-- START OF RECORDS TO PROCESS --
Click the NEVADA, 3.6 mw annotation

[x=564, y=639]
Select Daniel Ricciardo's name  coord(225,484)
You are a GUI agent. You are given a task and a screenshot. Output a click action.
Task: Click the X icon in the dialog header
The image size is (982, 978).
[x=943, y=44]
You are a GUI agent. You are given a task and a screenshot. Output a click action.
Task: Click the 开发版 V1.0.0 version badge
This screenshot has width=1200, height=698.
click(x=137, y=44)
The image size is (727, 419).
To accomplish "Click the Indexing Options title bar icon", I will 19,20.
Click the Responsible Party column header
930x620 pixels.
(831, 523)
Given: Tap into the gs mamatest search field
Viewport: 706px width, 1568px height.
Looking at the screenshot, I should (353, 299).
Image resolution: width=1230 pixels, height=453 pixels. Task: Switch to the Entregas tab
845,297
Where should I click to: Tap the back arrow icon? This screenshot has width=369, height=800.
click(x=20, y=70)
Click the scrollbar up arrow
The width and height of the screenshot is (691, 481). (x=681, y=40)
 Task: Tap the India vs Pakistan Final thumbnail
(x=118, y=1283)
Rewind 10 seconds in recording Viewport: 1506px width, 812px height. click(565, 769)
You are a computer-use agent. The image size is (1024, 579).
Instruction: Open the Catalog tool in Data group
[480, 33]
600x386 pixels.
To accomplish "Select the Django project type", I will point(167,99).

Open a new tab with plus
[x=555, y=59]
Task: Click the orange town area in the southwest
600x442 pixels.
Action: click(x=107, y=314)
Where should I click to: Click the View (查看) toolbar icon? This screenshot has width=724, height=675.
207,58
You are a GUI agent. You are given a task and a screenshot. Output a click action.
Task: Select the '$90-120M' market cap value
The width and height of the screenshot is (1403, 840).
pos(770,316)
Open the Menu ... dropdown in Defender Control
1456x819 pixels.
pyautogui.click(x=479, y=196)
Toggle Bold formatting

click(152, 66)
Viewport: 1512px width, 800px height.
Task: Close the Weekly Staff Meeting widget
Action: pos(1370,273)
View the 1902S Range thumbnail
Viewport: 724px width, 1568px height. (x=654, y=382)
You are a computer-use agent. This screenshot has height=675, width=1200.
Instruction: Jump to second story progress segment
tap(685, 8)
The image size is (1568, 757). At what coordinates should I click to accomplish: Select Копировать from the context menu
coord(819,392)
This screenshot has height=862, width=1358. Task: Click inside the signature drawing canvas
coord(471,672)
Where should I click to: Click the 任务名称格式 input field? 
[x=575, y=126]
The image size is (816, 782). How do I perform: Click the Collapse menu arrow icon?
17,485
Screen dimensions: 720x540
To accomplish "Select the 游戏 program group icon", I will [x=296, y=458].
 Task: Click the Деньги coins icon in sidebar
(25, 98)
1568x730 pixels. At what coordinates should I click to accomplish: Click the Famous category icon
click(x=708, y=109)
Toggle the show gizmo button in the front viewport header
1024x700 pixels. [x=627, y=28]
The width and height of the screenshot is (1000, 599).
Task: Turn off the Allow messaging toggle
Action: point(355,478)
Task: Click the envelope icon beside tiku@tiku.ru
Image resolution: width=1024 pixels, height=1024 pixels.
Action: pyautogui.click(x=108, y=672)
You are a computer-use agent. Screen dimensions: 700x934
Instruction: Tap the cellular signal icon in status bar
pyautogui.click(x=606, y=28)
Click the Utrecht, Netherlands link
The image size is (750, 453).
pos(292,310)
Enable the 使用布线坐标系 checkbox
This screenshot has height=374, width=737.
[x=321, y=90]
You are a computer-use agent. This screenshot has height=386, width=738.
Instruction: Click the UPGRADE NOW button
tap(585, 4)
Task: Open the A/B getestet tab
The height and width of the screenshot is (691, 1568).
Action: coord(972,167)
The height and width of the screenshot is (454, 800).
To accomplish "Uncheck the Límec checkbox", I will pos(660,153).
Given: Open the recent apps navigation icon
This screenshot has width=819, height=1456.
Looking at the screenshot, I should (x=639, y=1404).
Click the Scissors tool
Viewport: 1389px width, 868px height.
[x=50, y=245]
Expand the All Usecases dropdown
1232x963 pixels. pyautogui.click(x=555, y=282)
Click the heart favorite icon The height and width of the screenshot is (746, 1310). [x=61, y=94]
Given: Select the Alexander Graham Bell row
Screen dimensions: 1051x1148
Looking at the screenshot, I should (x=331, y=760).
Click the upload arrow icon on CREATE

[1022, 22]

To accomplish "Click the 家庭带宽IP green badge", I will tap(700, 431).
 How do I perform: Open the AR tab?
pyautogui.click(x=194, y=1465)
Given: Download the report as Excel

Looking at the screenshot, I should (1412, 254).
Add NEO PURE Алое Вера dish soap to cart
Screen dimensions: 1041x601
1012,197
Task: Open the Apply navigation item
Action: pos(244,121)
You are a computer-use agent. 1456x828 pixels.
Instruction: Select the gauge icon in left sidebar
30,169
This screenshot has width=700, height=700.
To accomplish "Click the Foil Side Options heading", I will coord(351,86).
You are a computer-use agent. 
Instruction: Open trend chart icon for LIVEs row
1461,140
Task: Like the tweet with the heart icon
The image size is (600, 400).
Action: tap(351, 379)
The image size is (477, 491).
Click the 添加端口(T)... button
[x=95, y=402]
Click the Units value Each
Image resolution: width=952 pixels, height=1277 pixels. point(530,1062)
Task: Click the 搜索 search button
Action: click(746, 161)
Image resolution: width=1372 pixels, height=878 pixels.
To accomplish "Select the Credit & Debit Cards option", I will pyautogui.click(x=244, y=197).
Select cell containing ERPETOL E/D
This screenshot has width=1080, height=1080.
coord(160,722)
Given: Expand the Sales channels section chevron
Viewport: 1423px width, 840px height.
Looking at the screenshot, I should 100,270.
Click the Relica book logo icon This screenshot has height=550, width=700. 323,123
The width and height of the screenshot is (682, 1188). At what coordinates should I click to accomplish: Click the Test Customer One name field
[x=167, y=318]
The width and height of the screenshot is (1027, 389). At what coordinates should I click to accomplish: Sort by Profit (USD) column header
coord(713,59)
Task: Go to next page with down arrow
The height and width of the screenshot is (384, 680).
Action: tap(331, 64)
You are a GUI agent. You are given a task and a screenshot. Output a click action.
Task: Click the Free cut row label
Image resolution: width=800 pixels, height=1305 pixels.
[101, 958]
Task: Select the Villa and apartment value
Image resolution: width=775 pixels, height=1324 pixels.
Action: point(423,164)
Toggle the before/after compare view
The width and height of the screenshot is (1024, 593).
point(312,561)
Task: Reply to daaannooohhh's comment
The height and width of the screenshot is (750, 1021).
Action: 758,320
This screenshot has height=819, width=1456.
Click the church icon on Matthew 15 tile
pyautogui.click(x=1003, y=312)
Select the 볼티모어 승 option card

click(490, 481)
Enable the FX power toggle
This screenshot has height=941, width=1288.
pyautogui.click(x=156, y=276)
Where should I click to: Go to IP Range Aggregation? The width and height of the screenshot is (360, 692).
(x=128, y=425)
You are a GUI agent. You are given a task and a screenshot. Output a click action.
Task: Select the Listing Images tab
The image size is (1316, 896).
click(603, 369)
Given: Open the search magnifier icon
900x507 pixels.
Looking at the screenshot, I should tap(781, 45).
-- END OF RECORDS TO PROCESS --
#### [TO BE DONE]
Rewrite the records starting with the line that contains "You are a computer-use agent. Screen" and going on through the line that contains "pyautogui.click(x=606, y=28)", requests included, adding 35 to every coordinate number in the answers.

#### [ANSWER IN FULL]
You are a computer-use agent. Screen dimensions: 700x934
Instruction: Tap the cellular signal icon in status bar
pyautogui.click(x=641, y=63)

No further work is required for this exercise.